(STORED DATA)

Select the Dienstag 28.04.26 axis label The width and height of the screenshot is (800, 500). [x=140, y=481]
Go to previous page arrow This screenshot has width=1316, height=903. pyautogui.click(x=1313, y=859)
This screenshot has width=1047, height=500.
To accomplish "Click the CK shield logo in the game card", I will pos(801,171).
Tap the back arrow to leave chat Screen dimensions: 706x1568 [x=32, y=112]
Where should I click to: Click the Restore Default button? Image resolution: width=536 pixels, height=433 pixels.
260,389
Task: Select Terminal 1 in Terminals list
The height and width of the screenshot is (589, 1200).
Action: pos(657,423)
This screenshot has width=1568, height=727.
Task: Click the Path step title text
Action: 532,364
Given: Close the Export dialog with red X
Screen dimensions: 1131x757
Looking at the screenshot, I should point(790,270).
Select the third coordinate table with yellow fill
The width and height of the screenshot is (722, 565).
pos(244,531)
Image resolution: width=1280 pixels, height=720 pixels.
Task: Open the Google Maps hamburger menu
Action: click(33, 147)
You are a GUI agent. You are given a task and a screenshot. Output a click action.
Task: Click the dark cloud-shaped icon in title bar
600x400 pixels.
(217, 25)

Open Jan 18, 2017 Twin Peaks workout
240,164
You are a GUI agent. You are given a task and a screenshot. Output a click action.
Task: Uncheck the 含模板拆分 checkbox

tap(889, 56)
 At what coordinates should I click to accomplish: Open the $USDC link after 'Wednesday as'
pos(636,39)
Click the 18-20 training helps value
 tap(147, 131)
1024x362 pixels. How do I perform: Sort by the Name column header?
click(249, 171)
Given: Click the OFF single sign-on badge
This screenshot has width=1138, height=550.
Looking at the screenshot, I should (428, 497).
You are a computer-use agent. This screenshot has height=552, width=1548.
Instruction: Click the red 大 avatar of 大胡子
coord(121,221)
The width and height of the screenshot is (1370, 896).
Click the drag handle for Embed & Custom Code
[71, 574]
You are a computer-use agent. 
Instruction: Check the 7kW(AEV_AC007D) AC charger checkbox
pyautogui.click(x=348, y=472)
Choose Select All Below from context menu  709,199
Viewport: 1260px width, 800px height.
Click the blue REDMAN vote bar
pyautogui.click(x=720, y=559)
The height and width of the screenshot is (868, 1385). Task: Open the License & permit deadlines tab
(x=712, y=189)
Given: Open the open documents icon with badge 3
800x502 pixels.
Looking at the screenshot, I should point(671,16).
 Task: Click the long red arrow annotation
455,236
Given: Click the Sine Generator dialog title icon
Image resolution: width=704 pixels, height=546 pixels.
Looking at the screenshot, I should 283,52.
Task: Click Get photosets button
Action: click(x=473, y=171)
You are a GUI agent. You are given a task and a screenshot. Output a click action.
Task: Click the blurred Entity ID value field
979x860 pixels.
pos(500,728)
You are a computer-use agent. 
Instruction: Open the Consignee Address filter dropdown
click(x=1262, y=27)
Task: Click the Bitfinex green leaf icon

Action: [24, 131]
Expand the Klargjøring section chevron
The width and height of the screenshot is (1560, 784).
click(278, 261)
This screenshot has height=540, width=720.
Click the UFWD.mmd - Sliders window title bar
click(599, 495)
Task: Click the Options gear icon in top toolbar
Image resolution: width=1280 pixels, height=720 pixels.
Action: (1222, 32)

(End STORED DATA)

▶ [TASK DIRECTIONS]
Would you reproduce all of the data exactly, without a single alteration?

▶ [ANSWER BOX]
Select the Dienstag 28.04.26 axis label The width and height of the screenshot is (800, 500). [x=140, y=481]
Go to previous page arrow This screenshot has width=1316, height=903. pyautogui.click(x=1313, y=859)
This screenshot has width=1047, height=500.
To accomplish "Click the CK shield logo in the game card", I will pos(801,171).
Tap the back arrow to leave chat Screen dimensions: 706x1568 [x=32, y=112]
Where should I click to: Click the Restore Default button? Image resolution: width=536 pixels, height=433 pixels.
260,389
Task: Select Terminal 1 in Terminals list
The height and width of the screenshot is (589, 1200).
Action: pos(657,423)
This screenshot has width=1568, height=727.
Task: Click the Path step title text
Action: 532,364
Given: Close the Export dialog with red X
Screen dimensions: 1131x757
Looking at the screenshot, I should point(790,270).
Select the third coordinate table with yellow fill
The width and height of the screenshot is (722, 565).
pos(244,531)
Image resolution: width=1280 pixels, height=720 pixels.
Task: Open the Google Maps hamburger menu
Action: click(33, 147)
You are a GUI agent. You are given a task and a screenshot. Output a click action.
Task: Click the dark cloud-shaped icon in title bar
600x400 pixels.
(217, 25)

Open Jan 18, 2017 Twin Peaks workout
240,164
You are a GUI agent. You are given a task and a screenshot. Output a click action.
Task: Uncheck the 含模板拆分 checkbox

tap(889, 56)
 At what coordinates should I click to accomplish: Open the $USDC link after 'Wednesday as'
pos(636,39)
Click the 18-20 training helps value
 tap(147, 131)
1024x362 pixels. How do I perform: Sort by the Name column header?
click(249, 171)
Given: Click the OFF single sign-on badge
This screenshot has width=1138, height=550.
Looking at the screenshot, I should (428, 497).
You are a computer-use agent. This screenshot has height=552, width=1548.
Instruction: Click the red 大 avatar of 大胡子
coord(121,221)
The width and height of the screenshot is (1370, 896).
Click the drag handle for Embed & Custom Code
[71, 574]
You are a computer-use agent. 
Instruction: Check the 7kW(AEV_AC007D) AC charger checkbox
pyautogui.click(x=348, y=472)
Choose Select All Below from context menu  709,199
Viewport: 1260px width, 800px height.
Click the blue REDMAN vote bar
pyautogui.click(x=720, y=559)
The height and width of the screenshot is (868, 1385). Task: Open the License & permit deadlines tab
(x=712, y=189)
Given: Open the open documents icon with badge 3
800x502 pixels.
Looking at the screenshot, I should point(671,16).
 Task: Click the long red arrow annotation
455,236
Given: Click the Sine Generator dialog title icon
Image resolution: width=704 pixels, height=546 pixels.
Looking at the screenshot, I should 283,52.
Task: Click Get photosets button
Action: click(x=473, y=171)
You are a GUI agent. You are given a task and a screenshot. Output a click action.
Task: Click the blurred Entity ID value field
979x860 pixels.
pos(500,728)
You are a computer-use agent. 
Instruction: Open the Consignee Address filter dropdown
click(x=1262, y=27)
Task: Click the Bitfinex green leaf icon

Action: [24, 131]
Expand the Klargjøring section chevron
The width and height of the screenshot is (1560, 784).
click(278, 261)
This screenshot has height=540, width=720.
Click the UFWD.mmd - Sliders window title bar
click(599, 495)
Task: Click the Options gear icon in top toolbar
Image resolution: width=1280 pixels, height=720 pixels.
Action: (1222, 32)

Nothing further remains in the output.